The definition of life narrowed considerably in the early modern period, when the word began to be restricted not just to those things that exhibited motion, but also to that immaterial nous that supplemented, rather than inhered in, matter. What had been an inner principle of growth and change was now outsourced: imagined as an exterior force that supplied the links between otherwise unrelated parts. The scientific innovations of Gassendi and Descartes led to the mind-body dualism that tightened the circle of life to include only intentionally conscious existence, leaving plant and animal alongside the inanimate rock in the shadows. A corollary of the mechanical philosophy saw the human as res cogitans (the thinking thing), while the rest of the world was lumped together into res extensa (the extended thing or corporeal substance). This definition famously led to animals being excluded from the charmed circle of life by Descartes, who concluded that since animals lacked consciousness and could suffer no pain or pleasure, they were, in effect, only machines or automata. What made this belief about animals possible was a new belief in the identity of soul and rational mind— an identity that excluded mere life.
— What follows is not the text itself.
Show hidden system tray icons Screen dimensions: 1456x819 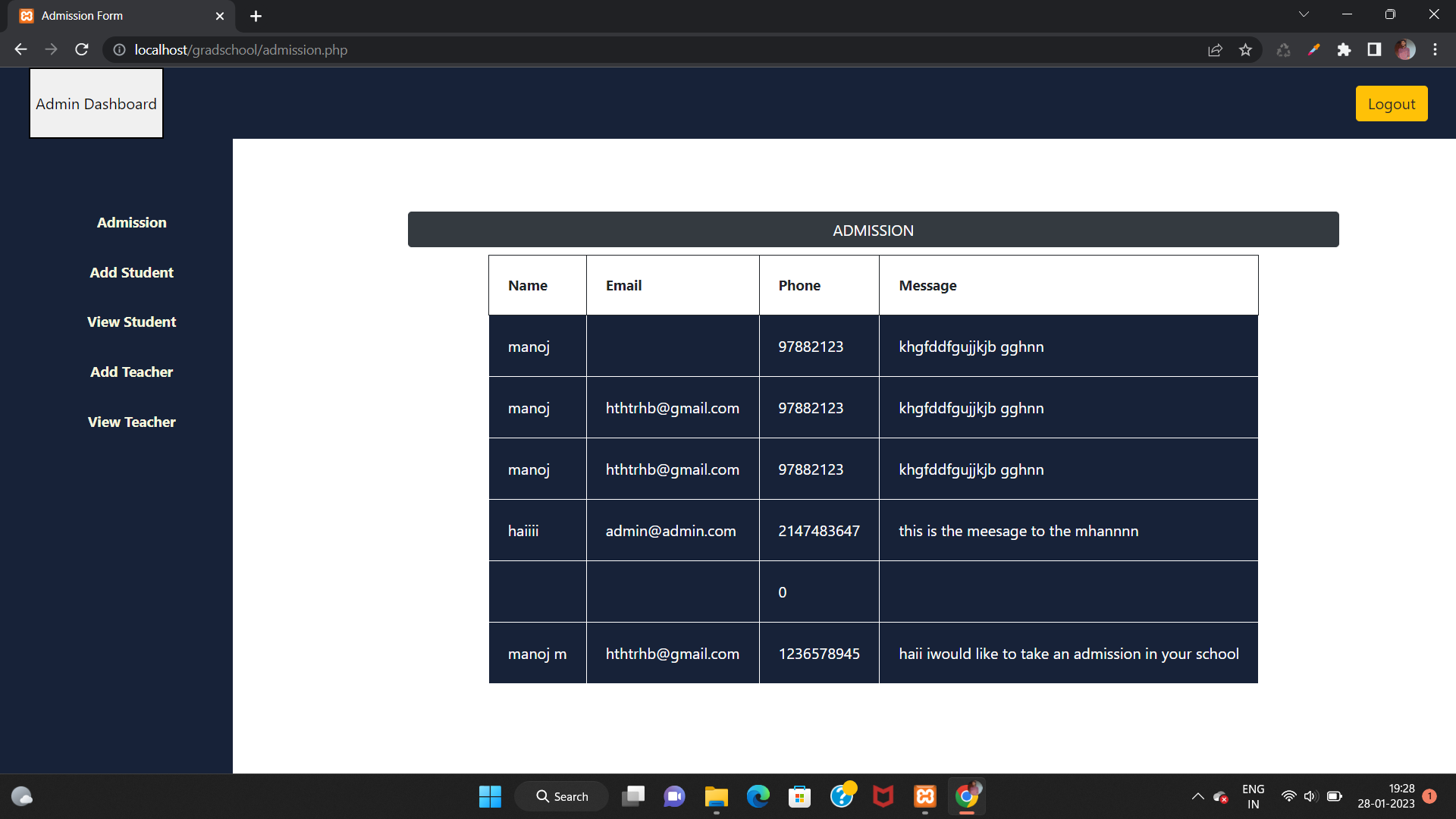point(1197,796)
In C19, discussions of life shifted away from the early modern emphasis on life as soul or consciousness. Darwin equated life with genetic adaptation, and in particular with reproduction rather than observable sentience or vitality. The scientific drive to redefine life as a physiological process that could be broken down into its respective parts—life as behavior rather than essence or soul—was the result of a long process that existed dialectically with an opposing conception of life that, following Spinoza, saw the world as a singular living being, disposed to isomorphism and homology in all its aspects. The effect is what the historian of evolutionary biology Robert J. Richards has called a “romantic conception of life,” tracing in the writings of Goethe, Schiller, and others an ideal that sought a holistic, cooperative conception of life without Aristotelian teleologies. This tension between the monist celebration of life and a particulate science is reflected in Mary Shelley’s Frankenstein, for instance, a work that long before Darwin had already raised the question of what our moral obligations are to living creatures, especially creatures to whom we have given life. Shelley’s Frankenstein also raised the specter of biohorror, the risks and consequences of life gone bad.
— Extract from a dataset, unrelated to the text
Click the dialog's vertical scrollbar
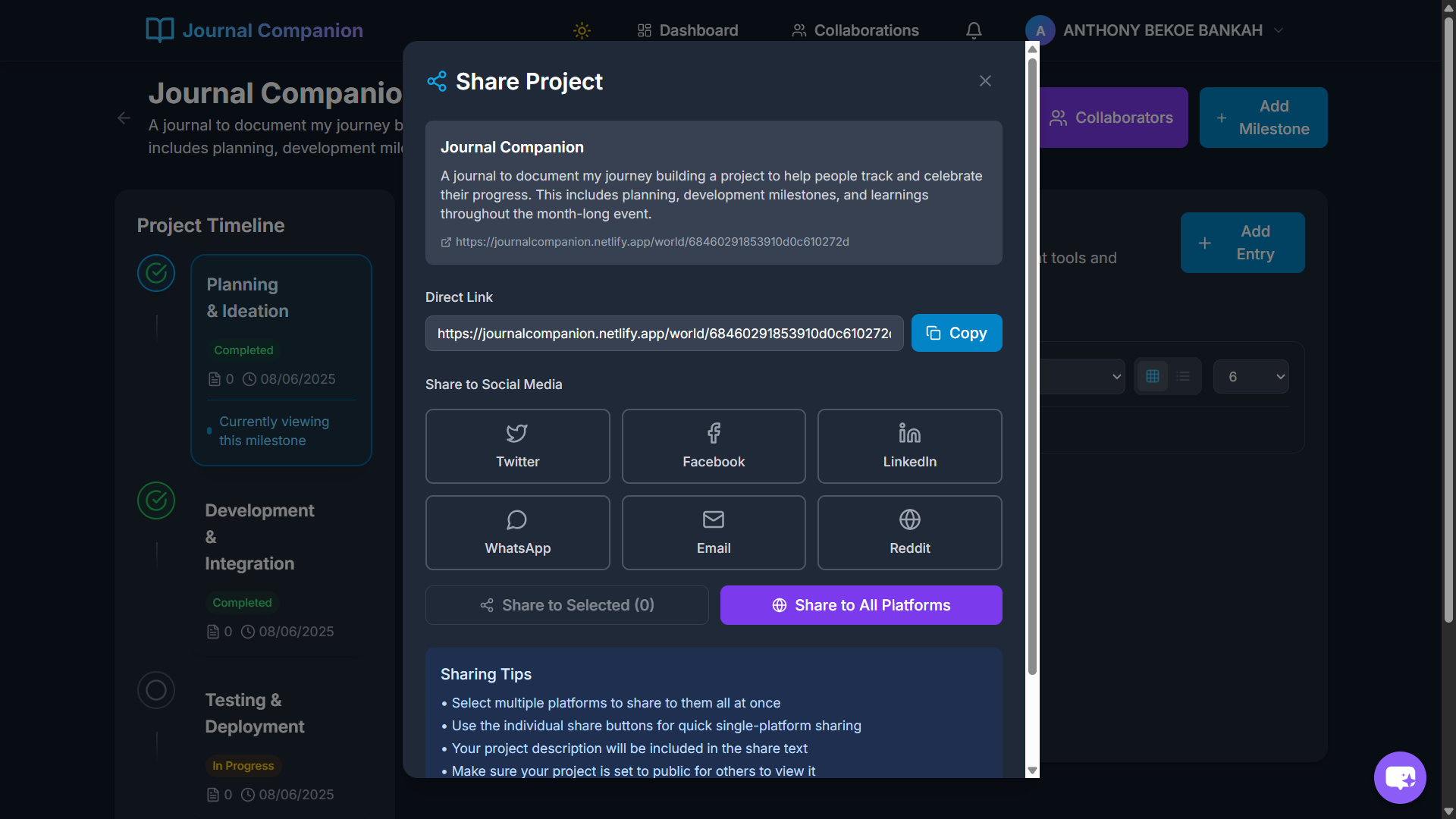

These poles continued to shape scientific definitions of life in subtle ways, for example in remediated form in attempts to define life in genetic terms in the work of physicists and molecular biologists such as Erwin Schrödinger, Freeman Dyson, and others. Their attempts to define what life is can be (no doubt simplistically) boiled down to the question: Is life guaranteed by relentless replication of the “selfish gene” (in Richard Dawkins’s phrase) or by the cooperative homeostasis necessary for maintenance of the genome as a whole (Dyson’s view)? Behind this question we can dimly perceive C19 terms: Is biological life holistic and communal (Spinozist) or ruggedly individualist (Darwinian)? What is significant is that whatever answer is chosen, both of these interpretations of life in terms of genetics are modelled on identifiable human behaviors. Whether we understand genes as essentially selfish or essentially cooperative, in both cases we understand them in terms of human agency.
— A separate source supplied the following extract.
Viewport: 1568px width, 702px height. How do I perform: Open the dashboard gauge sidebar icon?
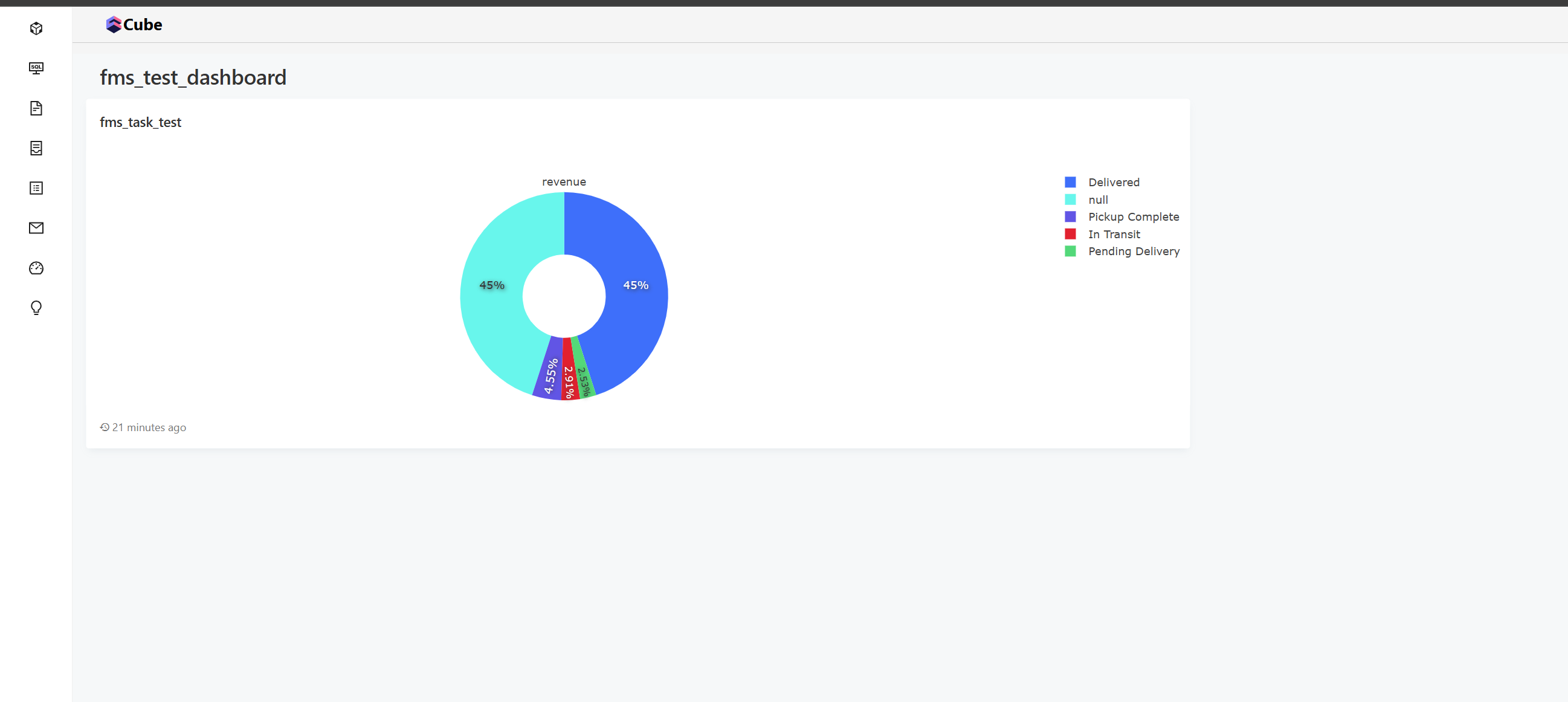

Our contemporary understandings of life have been largely shaped by this disjunctive linguistic and philosophical inheritance. The particularly C19 tensions between biological and theological definitions outlined earlier subtend current public debates and educational policy regarding topics including evolution, abortion, capital punishment, euthanasia, and end-of-life care, since most of these debates center around how far certain rights can be said to inhere in life itself. Such ongoing mobilizations of life suggest that, as we consider the contemporary ethical and political implications of scientific innovation, it remains useful to look back to earlier moments where the line between the human and the natural was imagined in ways that continue to influence how we now understand what it means to be human.